HRM

HRM与常规熔解曲线的区别HRM的概念早在上世纪70年代就已经提出并应用于相关的研究中。限于当时有限的实验条件，人们通过紫外吸收来绘制熔解曲线，当然这种方法在检测精度上相比现在的研究手段要大打折扣。随着仪器的改良和定量PCR技术的出现，人们开始用SybrGreenI荧光染料在在定量PCR仪上监测熔解曲线的变化，这也是现今使用最多的熔解曲线研究工具。
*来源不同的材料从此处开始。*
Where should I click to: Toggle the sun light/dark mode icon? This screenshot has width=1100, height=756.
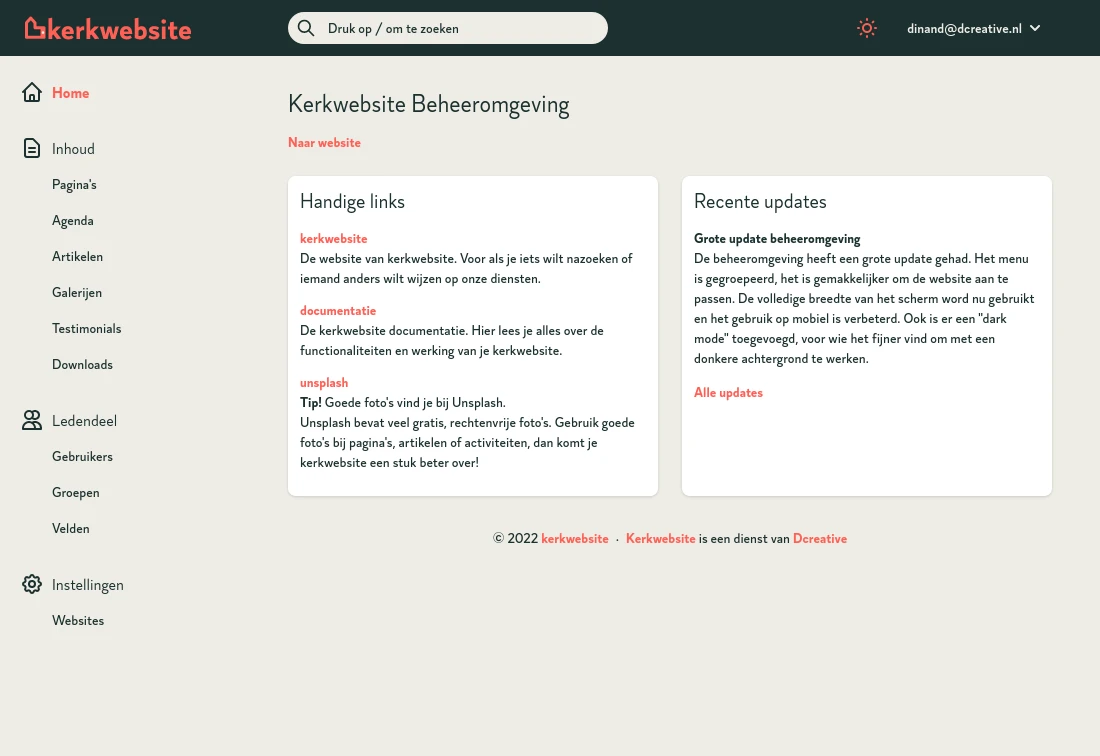pos(867,28)
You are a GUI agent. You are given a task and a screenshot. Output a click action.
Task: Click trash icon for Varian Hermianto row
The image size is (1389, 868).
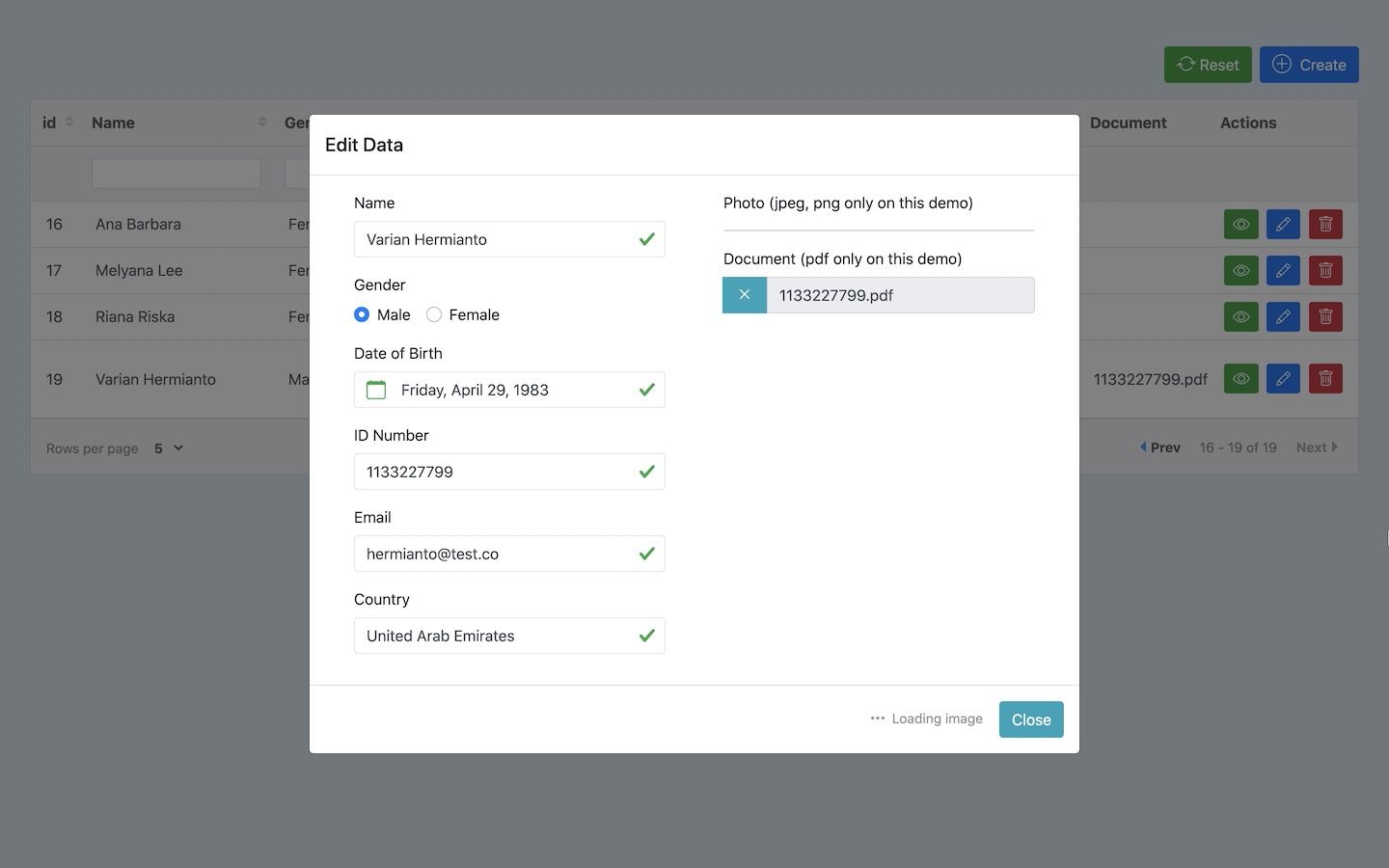tap(1325, 379)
然而限于分辨率的关系，SybrGreenI熔解曲线一般用于区分在片段大小和GC含量上差别较显著的DNA序列，例如用于检查PCR扩增产物中是否存在引物二聚体及其它非特异性的扩增。如果要用SybrGreenI熔解曲线来区分SNP，目前看来是无法实现的，这与该类染料的特性相关。SybrGreenI这类染料属于非饱和性染料，由于染料对PCR的抑制作用，在实验中的使用浓度很低，远低于将DNA双螺旋结构中的小沟饱和的浓度，由于使用浓度未达到饱和，加之染料本身的特性，在DNA双链解链的过程中，SybrGreenI分子发生重排，那些从已经解链的DNA片段上脱离下来的染料分子又与尚未解链的双链DNA结合，造成结果失真，无法真实反映DNA熔解的情况，影响了检测的分辨率。近几年来，人们发现/发明了一类新型的染料，称为饱和染料，如LCGreen，LCGreenPlus，SYTO9和EvaGreen。这类染料有着更强的DNA结合能力和很低的抑制作用，在DNA解链过程中不会发生重排，这使得用这些染料的熔解曲线有了更高的分辨率。在仪器精密度提高的基础上，配合这类饱和染料就出现了我们现在所说的高分辨率熔解曲线，即HRM。这样人们便可以利用熔解曲线分析这种极其简单的实验手段来对SNP和突变进行研究了。五、LightScanner高分辨溶解曲线应用1、应用一：未知SNP扫描（MutationDiscovery）LightScanner直接检测PCR产物可以发现序列中是否有未知的SNP图一：设计引物，扩增目的片段（一般为100～400bp大小），在PCR之前掺入LCGreen荧光染料（图一左），针对扩增的目的片段进行HRM分析，可找出新的未知SNP（图一右）。2、应用二：已知SNP位点基因分型（Genotyping）方法一;SmallAmplicon法进行已知SNP位点基因分型图二：针对已知SNP位点设计小片段（一般片段大小50～100bp），PCR前掺入LCGreen荧光染料，对PCR产物进行HRM检测，采用SmallAmplicon分析，可以给出该SNP位点的3种基因型。方法二：LunaProbe（非标记探针）法进行已知SNP位点基因分型图三：针对已知SNP位点设计20～35bpLunaProbe（非标记探针，与普通引物价格相当），PCR前掺入LCGreen荧光染料，针对PCR产物进行HRM检测，采用LunaProbe分析，可以给出该SNP位点的3种基因型。